Passage shown →
::::
Less known is the fact that Gide had friends among the Latvian cultural elite. At about the time of Gide's USSR visit, artist Kurts Fridrihsons was residing in Paris. Ten years later, in winter 1946, Fridrihsons and other members of the intelligentsia, already decimated by the Soviets, sarted holding French literature evenings in Riga.

Held on Dzirnavu street 70 at the home of Dailes Theater actors Irma and Arnolds of the Stubaus family, these meetings took place on Mondays as it was a holiday for the theater.

There wasn't any political agenda behind these gatherings. They were rather driven by longing for freedom in general and France in particular. The francophiles Fridrihsons, along with translator Ieva Lase and Elza Stērste (an alumnus of Sorbonne and the widow of literary great Edvarts Virza), considered France to be their adopted homeland.
::::
Task 1 →
Using the passage about the French literature evenings in Riga, decide whether each statement agrees with it. For each one, answer yes or no and quote the words that settle it.
(a) The meetings were held on Mondays.
(b) The gatherings had a political agenda.
(c) Fridrihsons was living in Paris around the time of Gide's USSR visit.
Task 2 → Write the next part of the passage about the French literature evenings in Riga, picking up after its final sentence.
The entries after this text play no part in the work.

Data provided →
::::
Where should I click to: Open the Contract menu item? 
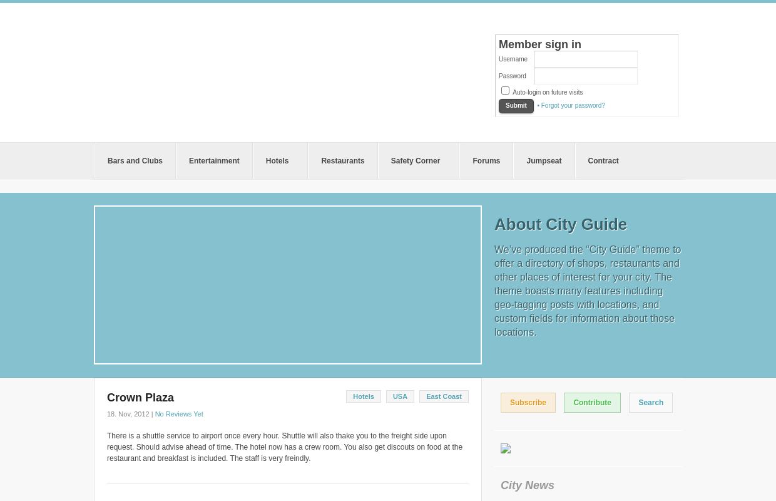tap(603, 161)
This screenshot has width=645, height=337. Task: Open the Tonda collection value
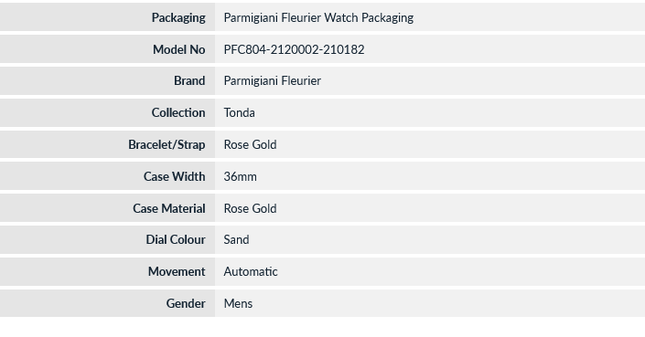pyautogui.click(x=239, y=113)
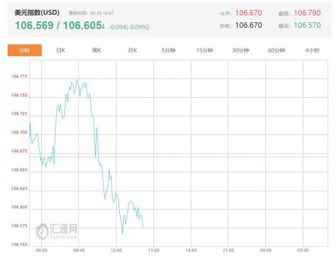The width and height of the screenshot is (336, 256).
Task: Click the 美元指数(USD) title
Action: [37, 13]
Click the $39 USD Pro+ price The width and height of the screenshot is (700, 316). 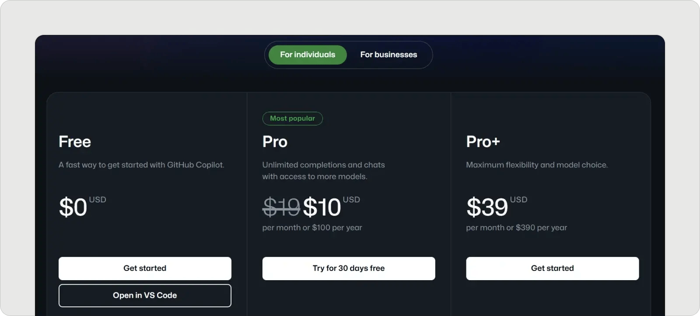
::::
Output 1 →
(a) Yes: "these meetings took place on Mondays as it was a holiday for the theater."
(b) No: "There wasn't any political agenda behind these gatherings."
(c) Yes: "At about the time of Gide's USSR visit, artist Kurts Fridrihsons was residing in Paris."

Output 2 →
In accordance to the spirit of France's tripartite motto, the group freely admitted members and invited people to bring their acquaintances along. Later, part of them had reason to regret their openness and friendliness. 

A dire meeting ensues

In 1951 the former associates were forced to meet once again, at the KGB headquarters that currently house a museum showcasing the history of the repressive agency.

Thirteen people were arrested, most of them in January. They were charged with treason, but of course what was constituted the greatest violation was reading Gide. KGB documents refer to the people as the 'French group' (Franču grupa). 

The basement of the KGB building
The basement of the KGB building

Ieva Lase was reportedly relieved after being arrested. She had undergone several interrogations by the KGB, because she had written, when detained at the Nazi camp in Salaspils, that she longed for the "day when we could say, once again, that this country belongs to us." 

Milda Grīnfelde, who had been the last companion of poet Aleksandrs Čaks, was relieved too, as she was arrested last and she was worried that her friends would consider her a traitor if she weren't. 

All were sentenced from seven to 25 years' imprisonment.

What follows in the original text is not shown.